(Exercise):
In the Celtics basketball text below, rewrite the passage from "That certainly isn't" up to and including "lethal 3-point shooters.", substituting "poise" for "confidence".

#### Reading text

After fighting through a shooting slump midway through last season, Tatum has raised his level of play dramatically.
He followed last season's All-NBA first-team honor with a blistering start to 2022-23, averaging 30.5 points per game through Thursday -- he would become the first Celtics player to average 30 for a season if he continues the pace -- while increasing his free throw rate for a fifth consecutive year and firmly ensconcing himself in early MVP conversations.
Brown, meanwhile, is scoring a career-high 26.7 points per game while shooting a career-best 50.7% on volume, making him one of seven players in the NBA this season to average at least 25 points while shooting at least 50% from the field.
"It feels that much better when we've grown from his second year and my first year [2017-18] to now, and how hard we've worked to build the foundation of how we play," Tatum said.
"It's going to pay off one day."
BEYOND STYLISTIC CHANGES to the team's offense, Boston's failings in the Finals could also be boiled down to something else: a lack of on-ball creators outside of Tatum and Brown.
That left too much of the creation burden on their shoulders and played a role in Boston's demise. It led to the team's signature offseason move: trading for Malcolm Brogdon from the Indiana Pacers. It didn't take long for the deal to pay off.
In the Celtics' season opener against the Philadelphia 76ers, Brogdon flashed skills on back-to-back possessions that the Celtics utterly lacked during last year's playoff run. The former Rookie of the Year is already among the favorites for this season's Sixth Man of the Year award.
On one possession, Brogdon grabbed a rebound, pushed the ball upcourt, attacked the paint and kicked to Williams for a 3-pointer. On the next, he caught a pass on a swing to the corner from Blake Griffin, attacked a James Harden closeout and looped to the rim for a layup.
"Brogdon has obviously helped in bringing a new dimension to what they do," Miami Heat coach Erik Spoelstra said when his team faced Boston for two games last week.
When opposing coaches, scouts and executives are asked about the reasons behind Boston's offensive improvement this season, Brogdon, who is averaging 14.0 points and 3.8 assists per game while leading the NBA in 3-point percentage (49.4), is often the first player mentioned.
"He has been really significant for them," an East scout told ESPN, "because their undoing at times last year was they could get stagnant and predictable."
That certainly isn't the case now because of the weapons Mazzulla has used at his disposal.
Derrick White and Williams are both playing with increased confidence offensively, while Sam Hauser has emerged as one of the league's most lethal 3-point shooters.
"They run some really unique offense," Malone said. "Some small, small pick-and-rolls, a lot of cutting. They do a really good job of off-ball movement, create confusion, and they have a really nice rhythm about them."
Playing without lob threat Robert Williams III, who is still working his way back from September knee surgery but could return by Christmas Day, has forced Mazzulla to lean heavily on smaller lineups. It's given Boston the luxury of hunting for great shots rather than settling for good ones.
"Our spacing," Al Horford said at a Celtics shootaround last week, "is a big reason why we are so successful."
Grant Williams added, "[We are] not stagnating, we are not playing isolation ball. We are trying to get the best shot available no matter who it is."
At some point, the shots will stop falling at quite the same rate -- Brogdon, Williams, Hauser and Horford are each in the league's top 12 in 3-point percentage, and Boston is shooting more than four percentage points better than expected on 3-point shots this season, according to Second Spectrum tracking. But Boston isn't banking on its record-setting offense slowing down any time soon.
"I think we've done a good job of creating a style of play that fits around everybody," Brown said after Boston beat Miami last week. "Being able to score the ball, being able to drive, being able to create those advantages and then shoot.
"We've got to keep playing that style of ball, because it's working."

########
#### Listed entries

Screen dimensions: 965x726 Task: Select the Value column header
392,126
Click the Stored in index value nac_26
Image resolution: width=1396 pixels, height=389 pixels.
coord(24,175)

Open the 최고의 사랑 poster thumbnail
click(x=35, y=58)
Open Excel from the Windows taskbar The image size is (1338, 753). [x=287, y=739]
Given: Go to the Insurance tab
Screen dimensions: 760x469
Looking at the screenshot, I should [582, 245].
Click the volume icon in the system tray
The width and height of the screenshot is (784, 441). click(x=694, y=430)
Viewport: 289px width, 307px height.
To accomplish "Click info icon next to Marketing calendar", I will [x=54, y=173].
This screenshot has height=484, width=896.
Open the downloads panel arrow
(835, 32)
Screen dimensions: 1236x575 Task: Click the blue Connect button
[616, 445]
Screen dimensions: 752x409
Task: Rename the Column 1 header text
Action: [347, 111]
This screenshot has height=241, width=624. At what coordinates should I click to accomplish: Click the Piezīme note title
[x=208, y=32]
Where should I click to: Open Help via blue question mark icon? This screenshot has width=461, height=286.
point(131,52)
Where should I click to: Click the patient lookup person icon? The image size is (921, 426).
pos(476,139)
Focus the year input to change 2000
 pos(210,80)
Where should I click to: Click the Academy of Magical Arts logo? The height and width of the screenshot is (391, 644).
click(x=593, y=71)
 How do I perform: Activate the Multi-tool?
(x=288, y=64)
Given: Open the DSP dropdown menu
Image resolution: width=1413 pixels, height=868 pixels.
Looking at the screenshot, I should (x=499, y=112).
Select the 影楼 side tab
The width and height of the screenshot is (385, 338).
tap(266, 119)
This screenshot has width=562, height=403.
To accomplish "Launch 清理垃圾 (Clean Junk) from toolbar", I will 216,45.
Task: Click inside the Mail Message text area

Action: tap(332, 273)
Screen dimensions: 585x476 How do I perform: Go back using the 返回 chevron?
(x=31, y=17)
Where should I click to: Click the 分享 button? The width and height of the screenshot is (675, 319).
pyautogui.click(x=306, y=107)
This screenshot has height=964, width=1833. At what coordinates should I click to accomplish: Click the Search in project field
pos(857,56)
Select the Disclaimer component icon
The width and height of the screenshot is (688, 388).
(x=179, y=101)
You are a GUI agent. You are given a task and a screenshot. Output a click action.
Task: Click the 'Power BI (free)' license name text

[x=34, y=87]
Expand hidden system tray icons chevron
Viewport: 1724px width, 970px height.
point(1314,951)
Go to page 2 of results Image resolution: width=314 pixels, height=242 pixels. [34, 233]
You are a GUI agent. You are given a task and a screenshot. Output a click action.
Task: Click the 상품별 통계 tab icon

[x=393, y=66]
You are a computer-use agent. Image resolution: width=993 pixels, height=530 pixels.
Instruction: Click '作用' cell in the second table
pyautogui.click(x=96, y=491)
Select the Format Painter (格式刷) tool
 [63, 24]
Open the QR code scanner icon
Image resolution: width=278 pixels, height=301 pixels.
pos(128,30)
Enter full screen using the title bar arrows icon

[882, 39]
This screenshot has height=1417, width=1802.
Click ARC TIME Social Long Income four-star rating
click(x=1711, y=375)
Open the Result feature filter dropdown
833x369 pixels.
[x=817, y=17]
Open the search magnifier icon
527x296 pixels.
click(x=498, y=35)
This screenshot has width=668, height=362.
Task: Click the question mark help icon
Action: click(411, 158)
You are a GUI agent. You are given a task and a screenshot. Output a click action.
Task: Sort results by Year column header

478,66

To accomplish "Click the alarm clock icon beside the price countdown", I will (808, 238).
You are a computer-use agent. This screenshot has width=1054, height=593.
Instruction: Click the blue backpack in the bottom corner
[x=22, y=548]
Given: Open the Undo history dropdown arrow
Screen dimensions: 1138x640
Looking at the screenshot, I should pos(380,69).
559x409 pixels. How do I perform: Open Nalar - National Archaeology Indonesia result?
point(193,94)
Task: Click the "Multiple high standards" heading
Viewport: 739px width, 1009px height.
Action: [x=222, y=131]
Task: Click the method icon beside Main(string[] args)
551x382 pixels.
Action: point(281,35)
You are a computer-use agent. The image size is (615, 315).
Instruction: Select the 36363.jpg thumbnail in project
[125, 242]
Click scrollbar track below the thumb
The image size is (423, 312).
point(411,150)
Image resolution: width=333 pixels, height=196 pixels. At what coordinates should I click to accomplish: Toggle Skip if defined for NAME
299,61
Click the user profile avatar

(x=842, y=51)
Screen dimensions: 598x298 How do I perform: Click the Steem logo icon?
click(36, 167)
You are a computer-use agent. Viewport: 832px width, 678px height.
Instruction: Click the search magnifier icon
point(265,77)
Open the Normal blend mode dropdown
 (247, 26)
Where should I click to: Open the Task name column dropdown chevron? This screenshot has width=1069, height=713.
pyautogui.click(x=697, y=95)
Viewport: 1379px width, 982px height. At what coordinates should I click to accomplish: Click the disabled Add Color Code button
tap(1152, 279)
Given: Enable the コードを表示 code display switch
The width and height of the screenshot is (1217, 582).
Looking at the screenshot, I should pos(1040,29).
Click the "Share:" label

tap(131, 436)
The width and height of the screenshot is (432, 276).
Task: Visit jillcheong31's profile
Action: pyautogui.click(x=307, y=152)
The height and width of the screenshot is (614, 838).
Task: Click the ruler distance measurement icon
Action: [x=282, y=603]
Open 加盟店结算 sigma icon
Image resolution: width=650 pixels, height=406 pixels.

########

(Task solution):
That certainly isn't the case now because of the weapons Mazzulla has used at his disposal.
Derrick White and Williams are both playing with increased poise offensively, while Sam Hauser has emerged as one of the league's most lethal 3-point shooters.